I used Machine Learning to hack baseball
[indistinct shouting] – No steal. There’s no steal there. I predict not a steal, watch this: …and he stayed. [excited]
He’s gonna steal! This is a steal! If this app works, this kid’s about to steal! [excited squealing]
There he goes! There he goes! Freakin’ works!
It works. Two years ago I came up with an idea for an app where you could decode baseball signs So you would know when the other team was going to steal, even after just the first inning. Then in a covert effort to get people more interested in coding the machine learning, I would make the app free and available to everyone.
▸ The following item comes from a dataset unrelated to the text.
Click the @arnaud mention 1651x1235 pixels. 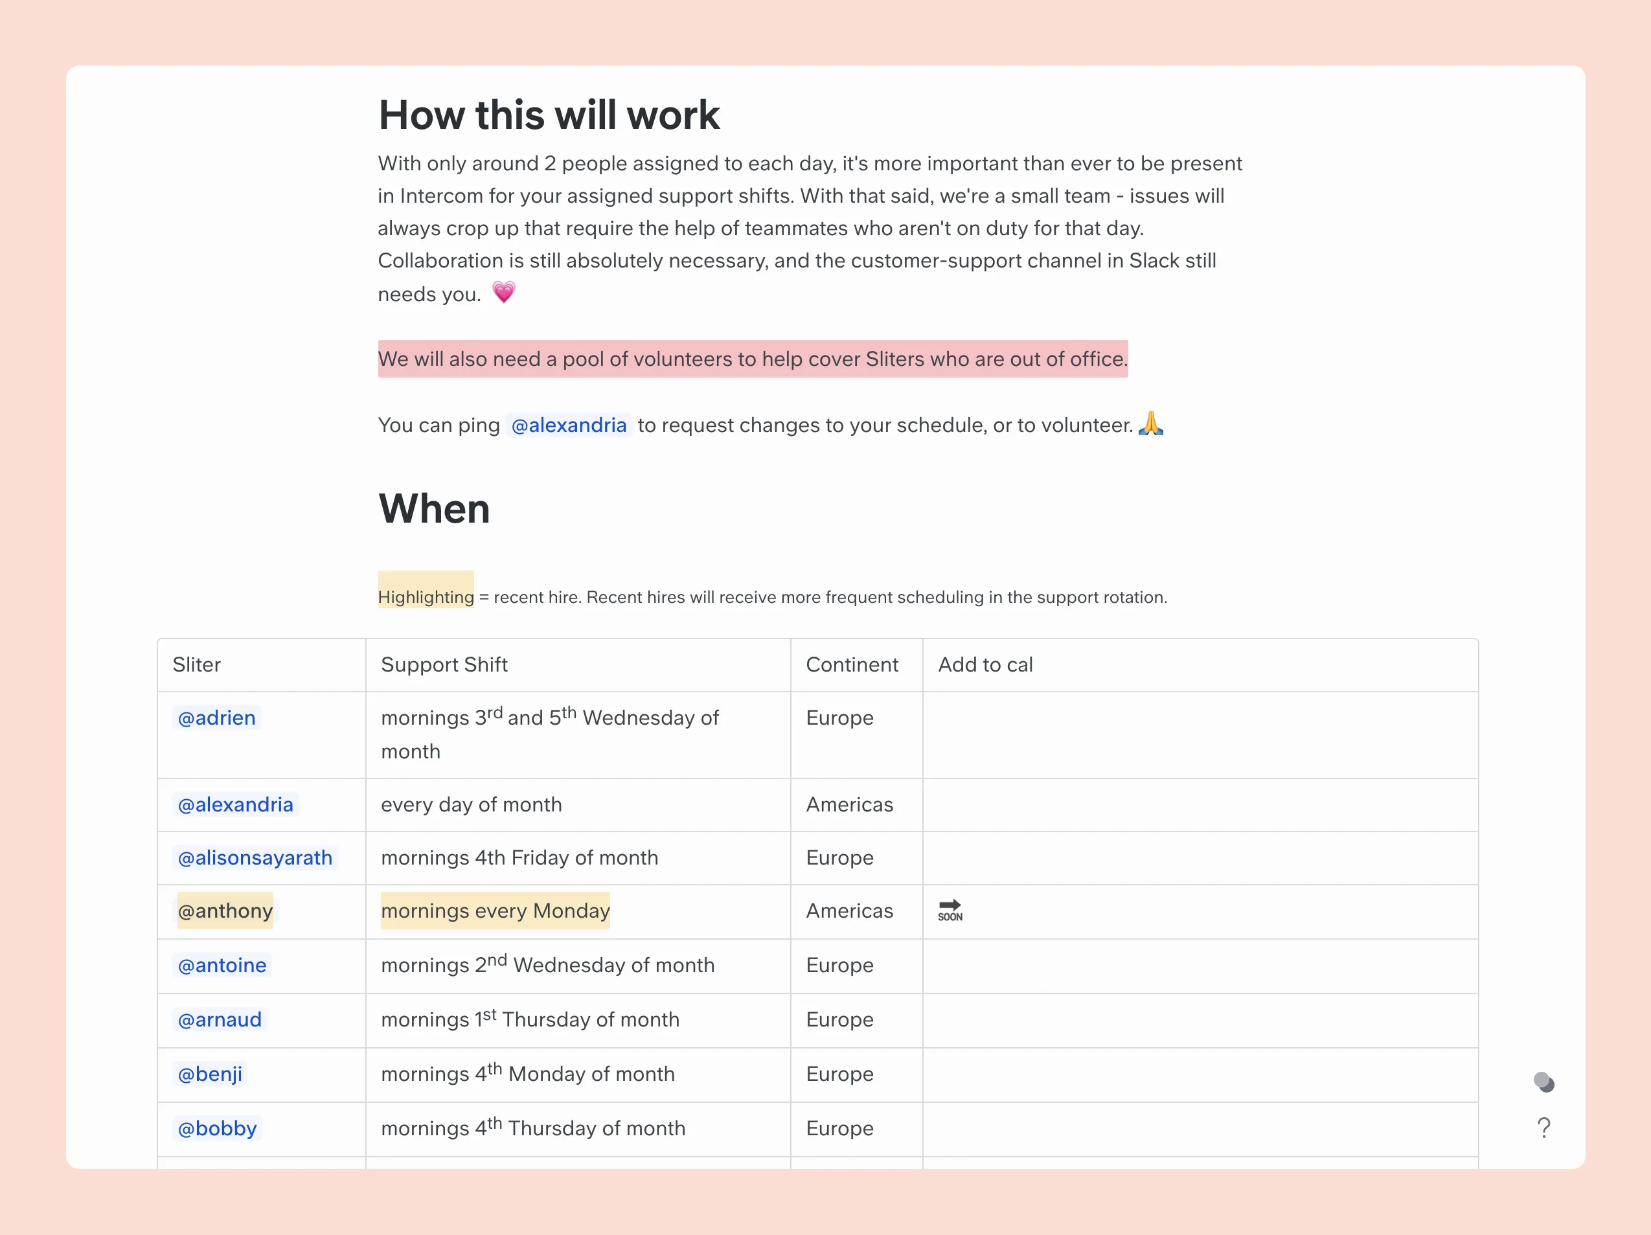219,1019
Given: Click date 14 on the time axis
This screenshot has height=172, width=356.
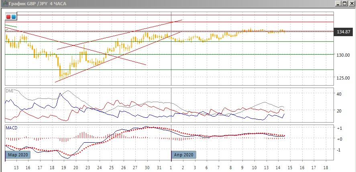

I’m happy to report… It’s no longer just an idea. Today I’m going to show you exactly how the app works, and we’ll use it in the wild, and then we’re going to talk about machine learning in very simple terms with my buddy Jabril. But first, to set the stage we need to understand the fascinating world of secret baseball signs. It’s the game within the game. Most people know the catcher will give signs to the pitcher when your team is on defense. But when you’re on offense, the third-base coach gives signs to both the batter and the base runner. For example, he could secretly tell the batter to bunt, or to not swing at the next pitch, or he can tell the base runner to steal. And just to be clear, stealing a base is when you start running as soon as the pitches thrown, instead of waiting for the batter to try and hit it. It’s risky because if the batter doesn’t hit the ball and the catcher is good, he can throw you out at second base. Because it’s a big advantage, coaches will actually tell their players to watch and see if they could figure out the other team’s signs.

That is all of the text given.